What you are asked to do -> Repeat each entry. Keep every line exactly as it is.
**********
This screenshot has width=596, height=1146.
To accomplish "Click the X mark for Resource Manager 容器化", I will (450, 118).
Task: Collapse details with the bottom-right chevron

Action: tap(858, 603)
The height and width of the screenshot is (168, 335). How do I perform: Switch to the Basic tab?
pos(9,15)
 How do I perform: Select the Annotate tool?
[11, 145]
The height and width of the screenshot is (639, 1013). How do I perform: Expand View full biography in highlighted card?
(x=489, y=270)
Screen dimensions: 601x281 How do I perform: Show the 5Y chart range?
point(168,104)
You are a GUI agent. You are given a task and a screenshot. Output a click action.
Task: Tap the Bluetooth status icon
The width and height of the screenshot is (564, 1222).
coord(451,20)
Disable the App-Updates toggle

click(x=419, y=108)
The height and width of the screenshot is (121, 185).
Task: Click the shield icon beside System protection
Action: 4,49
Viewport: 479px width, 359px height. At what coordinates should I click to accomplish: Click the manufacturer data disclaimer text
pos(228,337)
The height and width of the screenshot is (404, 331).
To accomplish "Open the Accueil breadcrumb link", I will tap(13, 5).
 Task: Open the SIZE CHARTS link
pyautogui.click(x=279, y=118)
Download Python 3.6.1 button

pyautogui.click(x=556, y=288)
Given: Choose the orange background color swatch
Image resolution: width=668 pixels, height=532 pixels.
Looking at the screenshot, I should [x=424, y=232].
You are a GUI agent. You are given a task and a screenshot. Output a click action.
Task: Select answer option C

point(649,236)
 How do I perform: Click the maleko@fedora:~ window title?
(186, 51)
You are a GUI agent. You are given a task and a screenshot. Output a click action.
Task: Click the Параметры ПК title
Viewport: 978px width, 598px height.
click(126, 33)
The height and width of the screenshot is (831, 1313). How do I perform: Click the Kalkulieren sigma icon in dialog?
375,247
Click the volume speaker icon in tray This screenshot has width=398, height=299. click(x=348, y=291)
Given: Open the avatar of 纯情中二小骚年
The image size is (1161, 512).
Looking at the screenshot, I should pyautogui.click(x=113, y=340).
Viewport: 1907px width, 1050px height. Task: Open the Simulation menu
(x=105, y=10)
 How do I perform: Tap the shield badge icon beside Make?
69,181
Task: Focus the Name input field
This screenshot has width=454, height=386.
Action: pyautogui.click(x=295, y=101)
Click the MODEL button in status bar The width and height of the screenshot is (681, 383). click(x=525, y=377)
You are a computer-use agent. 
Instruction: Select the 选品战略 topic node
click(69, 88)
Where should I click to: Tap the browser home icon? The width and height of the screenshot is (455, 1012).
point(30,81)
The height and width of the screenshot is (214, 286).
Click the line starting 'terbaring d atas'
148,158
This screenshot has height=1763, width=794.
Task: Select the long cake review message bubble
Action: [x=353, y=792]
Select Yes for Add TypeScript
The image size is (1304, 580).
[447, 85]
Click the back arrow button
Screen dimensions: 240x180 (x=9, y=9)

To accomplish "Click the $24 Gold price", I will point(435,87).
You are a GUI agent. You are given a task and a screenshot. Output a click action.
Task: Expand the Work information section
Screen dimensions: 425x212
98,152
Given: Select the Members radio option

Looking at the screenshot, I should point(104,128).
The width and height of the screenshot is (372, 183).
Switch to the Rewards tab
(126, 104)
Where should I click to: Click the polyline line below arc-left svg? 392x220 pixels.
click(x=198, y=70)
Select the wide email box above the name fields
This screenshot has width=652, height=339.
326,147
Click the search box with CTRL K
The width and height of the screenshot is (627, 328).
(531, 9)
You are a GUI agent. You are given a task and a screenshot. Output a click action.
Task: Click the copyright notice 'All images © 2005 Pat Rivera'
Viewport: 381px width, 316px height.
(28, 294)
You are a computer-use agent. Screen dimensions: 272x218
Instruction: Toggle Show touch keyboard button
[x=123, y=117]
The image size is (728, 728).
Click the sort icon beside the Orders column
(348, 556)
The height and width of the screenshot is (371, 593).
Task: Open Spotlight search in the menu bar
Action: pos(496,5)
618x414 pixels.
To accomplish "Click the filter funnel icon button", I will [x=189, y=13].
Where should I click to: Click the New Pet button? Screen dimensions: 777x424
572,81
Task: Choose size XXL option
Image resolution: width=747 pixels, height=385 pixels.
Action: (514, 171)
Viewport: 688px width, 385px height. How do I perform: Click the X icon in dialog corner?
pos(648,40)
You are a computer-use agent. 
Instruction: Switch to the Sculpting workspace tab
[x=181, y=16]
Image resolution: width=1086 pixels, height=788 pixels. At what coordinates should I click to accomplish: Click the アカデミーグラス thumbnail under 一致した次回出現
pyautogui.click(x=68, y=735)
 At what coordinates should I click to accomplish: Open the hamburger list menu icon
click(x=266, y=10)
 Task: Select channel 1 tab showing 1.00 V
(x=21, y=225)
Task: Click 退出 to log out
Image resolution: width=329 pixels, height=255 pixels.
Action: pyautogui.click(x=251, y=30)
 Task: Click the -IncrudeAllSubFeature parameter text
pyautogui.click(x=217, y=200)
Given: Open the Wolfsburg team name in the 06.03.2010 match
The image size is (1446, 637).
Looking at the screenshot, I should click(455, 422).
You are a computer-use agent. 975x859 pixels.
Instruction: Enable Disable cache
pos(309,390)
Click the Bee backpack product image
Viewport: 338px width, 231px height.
**********
Output of the task ->
This screenshot has width=596, height=1146.
To accomplish "Click the X mark for Resource Manager 容器化", I will (450, 118).
Task: Collapse details with the bottom-right chevron

Action: tap(858, 603)
The height and width of the screenshot is (168, 335). How do I perform: Switch to the Basic tab?
pos(9,15)
 How do I perform: Select the Annotate tool?
[11, 145]
The height and width of the screenshot is (639, 1013). How do I perform: Expand View full biography in highlighted card?
(x=489, y=270)
Screen dimensions: 601x281 How do I perform: Show the 5Y chart range?
point(168,104)
You are a GUI agent. You are given a task and a screenshot. Output a click action.
Task: Tap the Bluetooth status icon
The width and height of the screenshot is (564, 1222).
coord(451,20)
Disable the App-Updates toggle

click(x=419, y=108)
The height and width of the screenshot is (121, 185).
Task: Click the shield icon beside System protection
Action: 4,49
Viewport: 479px width, 359px height. At what coordinates should I click to accomplish: Click the manufacturer data disclaimer text
pos(228,337)
The height and width of the screenshot is (404, 331).
To accomplish "Open the Accueil breadcrumb link", I will tap(13, 5).
 Task: Open the SIZE CHARTS link
pyautogui.click(x=279, y=118)
Download Python 3.6.1 button

pyautogui.click(x=556, y=288)
Given: Choose the orange background color swatch
Image resolution: width=668 pixels, height=532 pixels.
Looking at the screenshot, I should [x=424, y=232].
You are a GUI agent. You are given a task and a screenshot. Output a click action.
Task: Select answer option C

point(649,236)
 How do I perform: Click the maleko@fedora:~ window title?
(186, 51)
You are a GUI agent. You are given a task and a screenshot. Output a click action.
Task: Click the Параметры ПК title
Viewport: 978px width, 598px height.
click(126, 33)
The height and width of the screenshot is (831, 1313). How do I perform: Click the Kalkulieren sigma icon in dialog?
375,247
Click the volume speaker icon in tray This screenshot has width=398, height=299. click(x=348, y=291)
Given: Open the avatar of 纯情中二小骚年
The image size is (1161, 512).
Looking at the screenshot, I should pyautogui.click(x=113, y=340).
Viewport: 1907px width, 1050px height. Task: Open the Simulation menu
(x=105, y=10)
 How do I perform: Tap the shield badge icon beside Make?
69,181
Task: Focus the Name input field
This screenshot has width=454, height=386.
Action: pyautogui.click(x=295, y=101)
Click the MODEL button in status bar The width and height of the screenshot is (681, 383). click(x=525, y=377)
You are a computer-use agent. 
Instruction: Select the 选品战略 topic node
click(69, 88)
Where should I click to: Tap the browser home icon? The width and height of the screenshot is (455, 1012).
point(30,81)
The height and width of the screenshot is (214, 286).
Click the line starting 'terbaring d atas'
148,158
This screenshot has height=1763, width=794.
Task: Select the long cake review message bubble
Action: [x=353, y=792]
Select Yes for Add TypeScript
The image size is (1304, 580).
[447, 85]
Click the back arrow button
Screen dimensions: 240x180 (x=9, y=9)

To accomplish "Click the $24 Gold price", I will point(435,87).
You are a GUI agent. You are given a task and a screenshot. Output a click action.
Task: Expand the Work information section
Screen dimensions: 425x212
98,152
Given: Select the Members radio option

Looking at the screenshot, I should point(104,128).
The width and height of the screenshot is (372, 183).
Switch to the Rewards tab
(126, 104)
Where should I click to: Click the polyline line below arc-left svg? 392x220 pixels.
click(x=198, y=70)
Select the wide email box above the name fields
This screenshot has width=652, height=339.
326,147
Click the search box with CTRL K
The width and height of the screenshot is (627, 328).
(531, 9)
You are a GUI agent. You are given a task and a screenshot. Output a click action.
Task: Click the copyright notice 'All images © 2005 Pat Rivera'
Viewport: 381px width, 316px height.
(28, 294)
You are a computer-use agent. Screen dimensions: 272x218
Instruction: Toggle Show touch keyboard button
[x=123, y=117]
The image size is (728, 728).
Click the sort icon beside the Orders column
(348, 556)
The height and width of the screenshot is (371, 593).
Task: Open Spotlight search in the menu bar
Action: pos(496,5)
618x414 pixels.
To accomplish "Click the filter funnel icon button", I will [x=189, y=13].
Where should I click to: Click the New Pet button? Screen dimensions: 777x424
572,81
Task: Choose size XXL option
Image resolution: width=747 pixels, height=385 pixels.
Action: (514, 171)
Viewport: 688px width, 385px height. How do I perform: Click the X icon in dialog corner?
pos(648,40)
You are a computer-use agent. 
Instruction: Switch to the Sculpting workspace tab
[x=181, y=16]
Image resolution: width=1086 pixels, height=788 pixels. At what coordinates should I click to accomplish: Click the アカデミーグラス thumbnail under 一致した次回出現
pyautogui.click(x=68, y=735)
 At what coordinates should I click to accomplish: Open the hamburger list menu icon
click(x=266, y=10)
 Task: Select channel 1 tab showing 1.00 V
(x=21, y=225)
Task: Click 退出 to log out
Image resolution: width=329 pixels, height=255 pixels.
Action: pyautogui.click(x=251, y=30)
 Task: Click the -IncrudeAllSubFeature parameter text
pyautogui.click(x=217, y=200)
Given: Open the Wolfsburg team name in the 06.03.2010 match
The image size is (1446, 637).
Looking at the screenshot, I should click(455, 422).
You are a computer-use agent. 975x859 pixels.
Instruction: Enable Disable cache
pos(309,390)
Click the Bee backpack product image
Viewport: 338px width, 231px height.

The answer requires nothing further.